U.S. stocks that reported earnings recently are also highly representative. Arm Holdings released its FY2026 Q4 earnings after the close on May 6. Adjusted earnings per share were 60 cents, and revenue was $1.49 billion—both slightly above analysts’ expectations. Licensing revenue grew 29% year over year, and royalty income rose 11%.
The earnings report itself wasn’t bad. But during the earnings call, management mentioned that the company’s latest AGI CPU data center chips face a supply bottleneck; an additional $1 billion in demand can’t be converted into revenue for the time being. Raymond James analyst Simon Leopold wrote directly: “Supply constraints have restrained management from raising revenue guidance.”
After-hours, the stock surged by as much as 13%, then gave back all of it. After the opening on Thursday, it fell more than 10%, making it one of the biggest decliners among technology stocks that day. This was the third time in the past year that Arm “delivered an earnings beat” and then suffered a “big drop the next day.”
After hours, just as Arm finished its presentation, CoreWeave took the stage next. Actual Q1 revenue beat expectations; revenue swelled to $99 billion, and Nvidia injected another $2 billion during the quarter. However, Q2 revenue guidance came in below market expectations, and full-year 2026 capital expenditures were raised to $31 billion to $35 billion—more than doubling from $14.9 billion in 2025. After hours, the share price fell by over 10% at one point.
CoreWeave’s losses are real, its debt is real, but its orders are real too: a $99 billion revenue backlog and Nvidia continuing to increase its backing. But clearly, everyone is questioning whether this future money can run faster than today’s capital expenditures.
Fed leans hawkish, non-farm payroll data on Friday
Finally, regarding the Federal Reserve: the short-term interest rate market on the day saw a slight hawkish shift. The probability of an unexpected rate hike before year-end rose to about 20%. But most in the market view this as noise. Labor data remains strong. In the week’s initial unemployment claims, the number only slightly increased to 200,000—there is still no substantive crack in the jobs market.
The yield on the 10-year U.S. Treasury rose by about 4.8 basis points to 4.393%, rising in tandem with the rebound in oil prices.
Offshore RMB briefly rose above 6.80 during the day, hitting a four-year high, before slipping slightly back. It was 6.8078 in New York at the end of trading. The U.S. Dollar Index closed up 0.08% at 98.10.
For gold, spot gold briefly touched two-week highs above $4,700 during the day. At the close, it rose 0.22% to $4,701.61 per ounce. The tug-of-war between inflation concerns sparked by oil prices and safe-haven demand driven by expectations for talks has found a balance. Silver saw even greater gains. COMEX silver futures rose 3.02% to $79.64 per ounce, and spot silver briefly surged above $82.
In European stock markets, the STOXX 600 fell 1.02%, the UK FTSE 100 declined 1.55%, France’s CAC 40 fell 1.17%, and Germany’s DAX fell 0.99%.
The variables surrounding the Strait of Hormuz have not yet been cleared.

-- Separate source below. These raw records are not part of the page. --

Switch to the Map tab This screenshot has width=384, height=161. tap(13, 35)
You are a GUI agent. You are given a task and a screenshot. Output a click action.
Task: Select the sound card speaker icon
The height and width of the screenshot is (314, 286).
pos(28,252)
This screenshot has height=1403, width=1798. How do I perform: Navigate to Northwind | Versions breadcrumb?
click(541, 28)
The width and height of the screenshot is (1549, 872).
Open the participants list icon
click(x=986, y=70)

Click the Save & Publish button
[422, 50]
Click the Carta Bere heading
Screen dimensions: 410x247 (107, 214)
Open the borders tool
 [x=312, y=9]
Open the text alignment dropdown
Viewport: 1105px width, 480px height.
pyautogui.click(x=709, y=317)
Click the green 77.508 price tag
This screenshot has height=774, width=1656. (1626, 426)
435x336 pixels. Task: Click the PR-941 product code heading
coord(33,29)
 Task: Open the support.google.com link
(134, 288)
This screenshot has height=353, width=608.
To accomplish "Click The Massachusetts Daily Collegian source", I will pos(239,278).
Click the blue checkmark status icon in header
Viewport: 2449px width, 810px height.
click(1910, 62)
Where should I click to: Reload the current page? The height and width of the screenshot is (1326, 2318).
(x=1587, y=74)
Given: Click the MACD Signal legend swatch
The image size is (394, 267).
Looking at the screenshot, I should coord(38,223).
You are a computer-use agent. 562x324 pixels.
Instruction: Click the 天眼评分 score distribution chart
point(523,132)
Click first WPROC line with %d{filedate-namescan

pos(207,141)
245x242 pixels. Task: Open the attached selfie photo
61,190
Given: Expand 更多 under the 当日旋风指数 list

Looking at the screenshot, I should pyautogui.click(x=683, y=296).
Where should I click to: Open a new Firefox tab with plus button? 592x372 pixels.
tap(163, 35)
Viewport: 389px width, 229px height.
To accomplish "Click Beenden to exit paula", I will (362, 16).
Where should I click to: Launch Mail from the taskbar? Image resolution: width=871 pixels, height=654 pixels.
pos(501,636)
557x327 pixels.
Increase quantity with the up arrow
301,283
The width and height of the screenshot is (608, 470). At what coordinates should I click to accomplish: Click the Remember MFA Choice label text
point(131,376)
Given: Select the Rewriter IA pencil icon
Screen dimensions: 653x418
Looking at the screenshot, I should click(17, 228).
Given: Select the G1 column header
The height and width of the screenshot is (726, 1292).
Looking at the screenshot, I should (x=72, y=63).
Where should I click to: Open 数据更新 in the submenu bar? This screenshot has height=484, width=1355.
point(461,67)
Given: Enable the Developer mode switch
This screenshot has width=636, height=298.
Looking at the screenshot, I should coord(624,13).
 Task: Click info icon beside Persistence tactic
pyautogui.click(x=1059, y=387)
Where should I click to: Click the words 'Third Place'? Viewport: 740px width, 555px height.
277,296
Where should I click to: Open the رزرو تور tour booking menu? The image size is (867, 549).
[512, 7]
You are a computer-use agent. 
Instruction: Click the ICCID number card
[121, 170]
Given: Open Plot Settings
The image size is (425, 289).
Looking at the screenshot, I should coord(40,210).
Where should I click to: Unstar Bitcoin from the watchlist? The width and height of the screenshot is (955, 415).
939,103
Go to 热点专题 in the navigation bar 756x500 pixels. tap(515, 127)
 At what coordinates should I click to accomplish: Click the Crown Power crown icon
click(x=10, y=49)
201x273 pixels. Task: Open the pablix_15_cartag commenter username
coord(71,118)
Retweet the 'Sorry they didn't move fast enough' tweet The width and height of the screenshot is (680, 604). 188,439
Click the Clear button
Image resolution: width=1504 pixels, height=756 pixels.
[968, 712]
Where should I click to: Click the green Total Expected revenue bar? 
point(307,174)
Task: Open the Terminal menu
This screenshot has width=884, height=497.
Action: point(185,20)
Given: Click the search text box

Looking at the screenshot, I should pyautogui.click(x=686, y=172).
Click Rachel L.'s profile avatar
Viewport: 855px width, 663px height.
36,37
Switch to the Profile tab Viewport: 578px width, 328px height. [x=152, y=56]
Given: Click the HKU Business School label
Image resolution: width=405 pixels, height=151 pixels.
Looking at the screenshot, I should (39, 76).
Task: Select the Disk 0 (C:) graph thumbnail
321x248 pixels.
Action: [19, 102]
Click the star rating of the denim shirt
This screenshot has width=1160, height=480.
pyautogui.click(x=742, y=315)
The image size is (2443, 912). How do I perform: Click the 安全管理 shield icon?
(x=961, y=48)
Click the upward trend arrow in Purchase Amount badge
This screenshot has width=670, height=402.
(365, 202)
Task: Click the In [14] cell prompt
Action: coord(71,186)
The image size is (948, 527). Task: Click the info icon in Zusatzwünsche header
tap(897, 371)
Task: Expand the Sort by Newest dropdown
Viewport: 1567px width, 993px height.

The next market trigger is Friday’s non-farm payroll data. Initial jobless claims this week rose slightly to 200,000 at the beginning of the week, but remained below the market expectation of 206,000. Layoff pressure in the labor market is still moderate. Against the backdrop of the probability of Fed rate hikes within the year rising to about 20%, this also means non-farm payrolls will become the next coordinate for repricing.